Start of Block

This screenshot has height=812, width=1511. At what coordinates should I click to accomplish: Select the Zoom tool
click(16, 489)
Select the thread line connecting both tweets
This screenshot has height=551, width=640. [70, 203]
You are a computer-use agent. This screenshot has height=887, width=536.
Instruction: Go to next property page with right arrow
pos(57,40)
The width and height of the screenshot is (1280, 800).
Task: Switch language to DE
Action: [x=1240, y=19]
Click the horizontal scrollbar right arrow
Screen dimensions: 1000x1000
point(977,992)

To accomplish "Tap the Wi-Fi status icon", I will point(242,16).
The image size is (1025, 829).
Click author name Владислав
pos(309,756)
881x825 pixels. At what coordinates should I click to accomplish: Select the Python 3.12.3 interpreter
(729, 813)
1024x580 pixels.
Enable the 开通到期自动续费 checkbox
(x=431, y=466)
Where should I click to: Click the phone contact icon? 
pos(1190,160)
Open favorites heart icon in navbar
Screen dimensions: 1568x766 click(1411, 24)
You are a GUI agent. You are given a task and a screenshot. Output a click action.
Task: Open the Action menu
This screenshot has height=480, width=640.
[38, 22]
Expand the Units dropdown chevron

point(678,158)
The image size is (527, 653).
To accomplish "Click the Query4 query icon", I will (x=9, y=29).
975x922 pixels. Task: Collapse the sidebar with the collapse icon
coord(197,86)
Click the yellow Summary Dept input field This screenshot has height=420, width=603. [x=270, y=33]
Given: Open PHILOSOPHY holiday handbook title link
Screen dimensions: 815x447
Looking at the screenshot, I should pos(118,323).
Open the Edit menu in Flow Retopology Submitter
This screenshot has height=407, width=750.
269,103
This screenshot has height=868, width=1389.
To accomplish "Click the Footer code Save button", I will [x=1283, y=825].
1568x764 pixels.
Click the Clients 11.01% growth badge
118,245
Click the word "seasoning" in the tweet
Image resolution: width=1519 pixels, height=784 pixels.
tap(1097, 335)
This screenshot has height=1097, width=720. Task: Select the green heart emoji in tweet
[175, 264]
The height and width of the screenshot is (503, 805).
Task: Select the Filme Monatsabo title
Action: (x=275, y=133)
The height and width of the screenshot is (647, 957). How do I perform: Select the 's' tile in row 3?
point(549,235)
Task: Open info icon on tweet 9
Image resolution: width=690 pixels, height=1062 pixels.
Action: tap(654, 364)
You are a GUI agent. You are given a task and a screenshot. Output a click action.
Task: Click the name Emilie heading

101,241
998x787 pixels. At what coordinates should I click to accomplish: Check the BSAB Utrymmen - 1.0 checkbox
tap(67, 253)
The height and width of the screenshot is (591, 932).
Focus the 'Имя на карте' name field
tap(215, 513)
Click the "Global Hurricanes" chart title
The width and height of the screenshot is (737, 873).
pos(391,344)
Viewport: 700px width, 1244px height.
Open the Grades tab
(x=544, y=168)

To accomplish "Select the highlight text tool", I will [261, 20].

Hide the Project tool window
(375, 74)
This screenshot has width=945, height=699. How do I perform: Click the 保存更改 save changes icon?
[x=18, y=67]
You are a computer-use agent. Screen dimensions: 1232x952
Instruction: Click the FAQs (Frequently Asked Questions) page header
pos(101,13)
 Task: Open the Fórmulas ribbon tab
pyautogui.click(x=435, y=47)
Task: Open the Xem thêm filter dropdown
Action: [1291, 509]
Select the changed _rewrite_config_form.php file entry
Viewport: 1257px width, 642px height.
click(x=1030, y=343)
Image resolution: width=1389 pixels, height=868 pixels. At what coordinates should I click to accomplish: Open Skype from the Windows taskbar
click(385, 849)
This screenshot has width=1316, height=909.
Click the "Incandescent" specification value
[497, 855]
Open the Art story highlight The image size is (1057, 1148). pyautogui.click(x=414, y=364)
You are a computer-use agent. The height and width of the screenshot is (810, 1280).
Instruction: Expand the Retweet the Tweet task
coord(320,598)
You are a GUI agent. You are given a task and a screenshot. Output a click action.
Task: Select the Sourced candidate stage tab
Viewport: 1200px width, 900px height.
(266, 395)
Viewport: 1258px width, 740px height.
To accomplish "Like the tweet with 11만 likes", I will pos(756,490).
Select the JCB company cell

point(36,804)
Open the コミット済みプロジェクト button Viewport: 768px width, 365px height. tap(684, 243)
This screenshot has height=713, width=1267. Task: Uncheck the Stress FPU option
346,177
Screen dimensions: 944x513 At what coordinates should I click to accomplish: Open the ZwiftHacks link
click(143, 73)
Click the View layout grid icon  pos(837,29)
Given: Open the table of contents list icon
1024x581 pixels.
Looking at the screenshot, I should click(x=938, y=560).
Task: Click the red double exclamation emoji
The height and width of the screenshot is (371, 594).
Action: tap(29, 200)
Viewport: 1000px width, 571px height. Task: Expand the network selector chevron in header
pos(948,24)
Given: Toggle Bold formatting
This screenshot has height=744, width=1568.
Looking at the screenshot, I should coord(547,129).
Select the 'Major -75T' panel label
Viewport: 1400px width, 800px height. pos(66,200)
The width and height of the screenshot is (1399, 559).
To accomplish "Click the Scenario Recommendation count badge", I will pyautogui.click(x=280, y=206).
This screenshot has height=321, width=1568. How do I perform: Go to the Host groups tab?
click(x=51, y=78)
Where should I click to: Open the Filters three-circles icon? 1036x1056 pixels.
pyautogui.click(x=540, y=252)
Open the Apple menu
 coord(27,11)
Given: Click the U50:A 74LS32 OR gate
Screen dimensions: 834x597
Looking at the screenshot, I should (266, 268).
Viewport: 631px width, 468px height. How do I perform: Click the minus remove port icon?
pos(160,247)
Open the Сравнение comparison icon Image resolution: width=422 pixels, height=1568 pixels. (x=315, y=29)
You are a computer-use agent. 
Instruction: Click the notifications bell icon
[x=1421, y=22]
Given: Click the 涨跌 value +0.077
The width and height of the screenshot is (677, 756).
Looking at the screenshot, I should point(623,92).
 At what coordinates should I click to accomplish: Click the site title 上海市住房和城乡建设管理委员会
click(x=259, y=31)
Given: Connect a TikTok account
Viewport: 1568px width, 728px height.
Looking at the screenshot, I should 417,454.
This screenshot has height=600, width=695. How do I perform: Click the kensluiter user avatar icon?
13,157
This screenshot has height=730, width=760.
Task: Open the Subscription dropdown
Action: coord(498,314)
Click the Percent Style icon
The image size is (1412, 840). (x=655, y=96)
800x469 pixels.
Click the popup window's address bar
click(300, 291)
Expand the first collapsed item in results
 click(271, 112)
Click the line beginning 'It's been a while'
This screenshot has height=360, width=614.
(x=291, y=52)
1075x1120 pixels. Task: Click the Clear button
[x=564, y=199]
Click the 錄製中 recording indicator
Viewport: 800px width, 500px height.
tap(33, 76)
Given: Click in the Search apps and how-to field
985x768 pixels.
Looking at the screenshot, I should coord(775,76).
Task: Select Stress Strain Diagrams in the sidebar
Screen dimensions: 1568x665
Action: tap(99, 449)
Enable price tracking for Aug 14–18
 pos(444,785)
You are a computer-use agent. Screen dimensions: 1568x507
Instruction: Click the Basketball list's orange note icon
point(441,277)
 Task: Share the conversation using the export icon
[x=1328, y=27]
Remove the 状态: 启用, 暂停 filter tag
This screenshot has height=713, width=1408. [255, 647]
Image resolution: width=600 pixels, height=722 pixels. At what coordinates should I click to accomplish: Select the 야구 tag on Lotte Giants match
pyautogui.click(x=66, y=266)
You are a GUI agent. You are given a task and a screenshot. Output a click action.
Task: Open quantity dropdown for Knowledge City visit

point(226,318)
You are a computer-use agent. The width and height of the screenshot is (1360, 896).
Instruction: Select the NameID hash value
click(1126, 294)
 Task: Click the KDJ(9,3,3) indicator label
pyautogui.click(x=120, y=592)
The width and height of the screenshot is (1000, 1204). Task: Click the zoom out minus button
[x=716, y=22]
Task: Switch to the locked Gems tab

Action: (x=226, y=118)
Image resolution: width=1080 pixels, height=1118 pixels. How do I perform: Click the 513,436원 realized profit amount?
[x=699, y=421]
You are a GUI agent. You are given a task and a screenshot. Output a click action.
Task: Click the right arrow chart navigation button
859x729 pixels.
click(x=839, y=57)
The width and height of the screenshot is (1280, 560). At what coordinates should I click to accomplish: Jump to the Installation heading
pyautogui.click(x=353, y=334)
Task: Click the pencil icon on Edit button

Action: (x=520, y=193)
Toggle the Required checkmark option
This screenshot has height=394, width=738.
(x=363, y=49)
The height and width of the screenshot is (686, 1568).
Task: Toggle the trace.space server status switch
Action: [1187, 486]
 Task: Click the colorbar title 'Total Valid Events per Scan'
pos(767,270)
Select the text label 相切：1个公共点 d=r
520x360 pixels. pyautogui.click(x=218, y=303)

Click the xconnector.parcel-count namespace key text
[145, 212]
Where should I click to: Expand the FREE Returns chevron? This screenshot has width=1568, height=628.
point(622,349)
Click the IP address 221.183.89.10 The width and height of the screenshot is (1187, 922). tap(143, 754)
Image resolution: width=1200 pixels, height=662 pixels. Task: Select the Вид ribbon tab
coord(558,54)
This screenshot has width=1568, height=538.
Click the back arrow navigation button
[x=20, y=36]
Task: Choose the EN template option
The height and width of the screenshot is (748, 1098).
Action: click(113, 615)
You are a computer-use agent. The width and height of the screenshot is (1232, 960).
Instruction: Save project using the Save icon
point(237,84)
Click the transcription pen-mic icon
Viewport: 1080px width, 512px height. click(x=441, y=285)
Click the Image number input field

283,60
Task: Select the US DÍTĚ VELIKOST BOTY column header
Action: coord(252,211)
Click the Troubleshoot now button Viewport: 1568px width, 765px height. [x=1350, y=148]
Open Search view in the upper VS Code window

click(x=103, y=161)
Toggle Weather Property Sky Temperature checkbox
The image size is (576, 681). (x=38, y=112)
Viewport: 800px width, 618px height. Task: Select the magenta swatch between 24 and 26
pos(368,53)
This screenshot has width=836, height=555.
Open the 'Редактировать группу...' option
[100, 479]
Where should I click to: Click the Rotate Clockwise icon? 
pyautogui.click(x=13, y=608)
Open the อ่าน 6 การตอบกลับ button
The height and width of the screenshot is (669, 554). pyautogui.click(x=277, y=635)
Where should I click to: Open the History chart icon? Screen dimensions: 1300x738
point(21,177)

End of Block

◆ **Problem to work on**:
Please copy every line of the data that carries the string "will".

◆ **Exercise result**:
To accomplish "Tap the Wi-Fi status icon", I will point(242,16).
To accomplish "Click the Query4 query icon", I will (x=9, y=29).
To accomplish "Click the Footer code Save button", I will [x=1283, y=825].
To accomplish "Select the highlight text tool", I will [261, 20].
To accomplish "Like the tweet with 11만 likes", I will pos(756,490).
To accomplish "Click the Scenario Recommendation count badge", I will pyautogui.click(x=280, y=206).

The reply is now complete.